* THE TASK *
Your answer must be the exact lines from the one holding "Viewport: 330px width, 715px height." through the last line of the records below, with no pictures.

* MATERIALS PROVIDED *
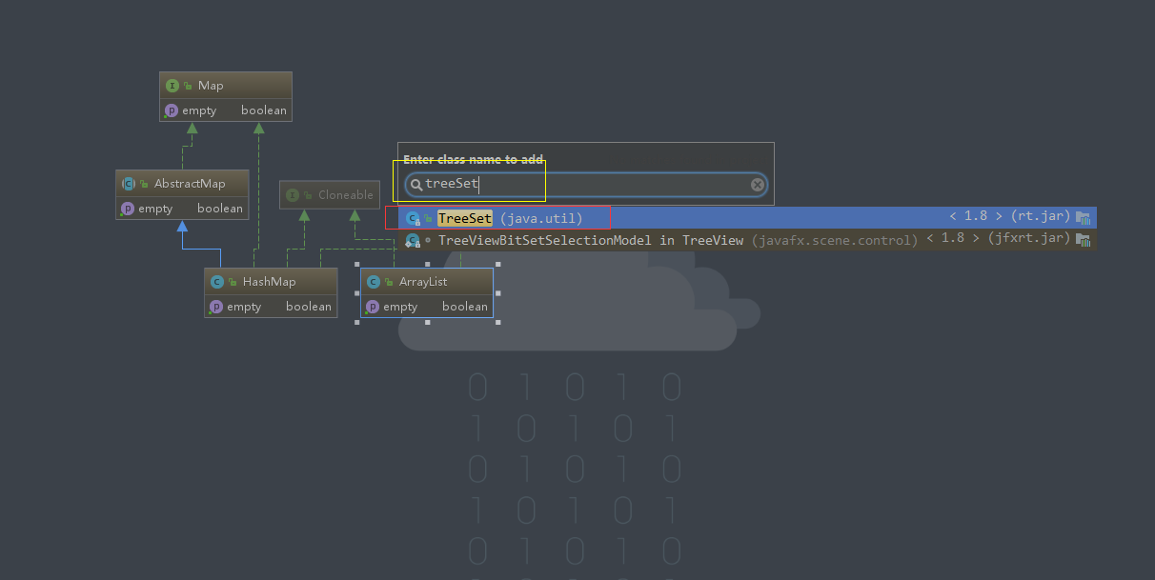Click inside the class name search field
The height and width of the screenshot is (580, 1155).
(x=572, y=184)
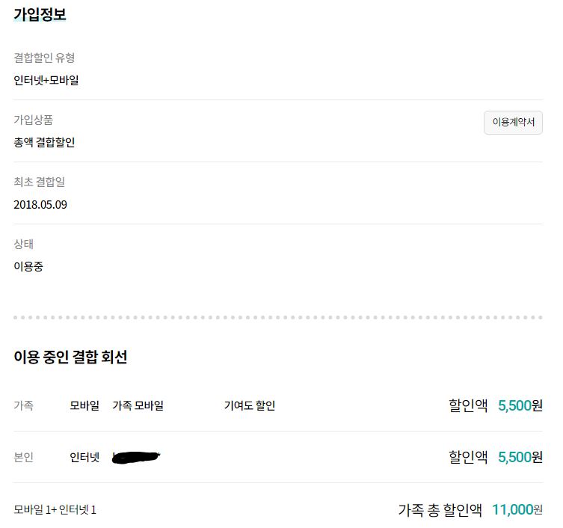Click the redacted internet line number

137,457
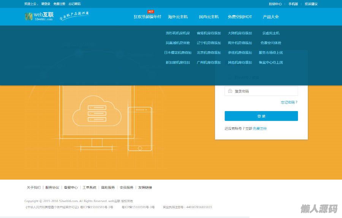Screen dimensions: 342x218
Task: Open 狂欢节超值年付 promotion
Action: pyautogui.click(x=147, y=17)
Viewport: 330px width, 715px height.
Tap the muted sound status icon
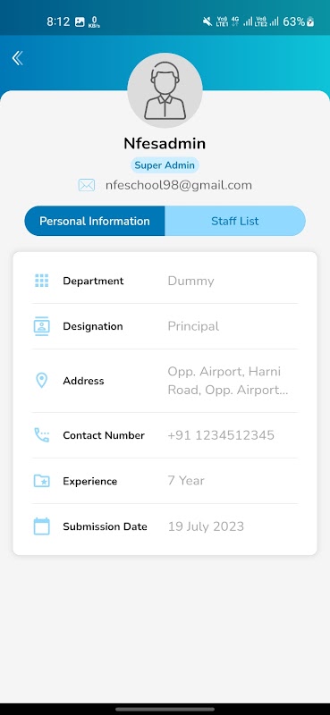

* OUTPUT OF THE EXERCISE *
Viewport: 330px width, 715px height.
Tap the muted sound status icon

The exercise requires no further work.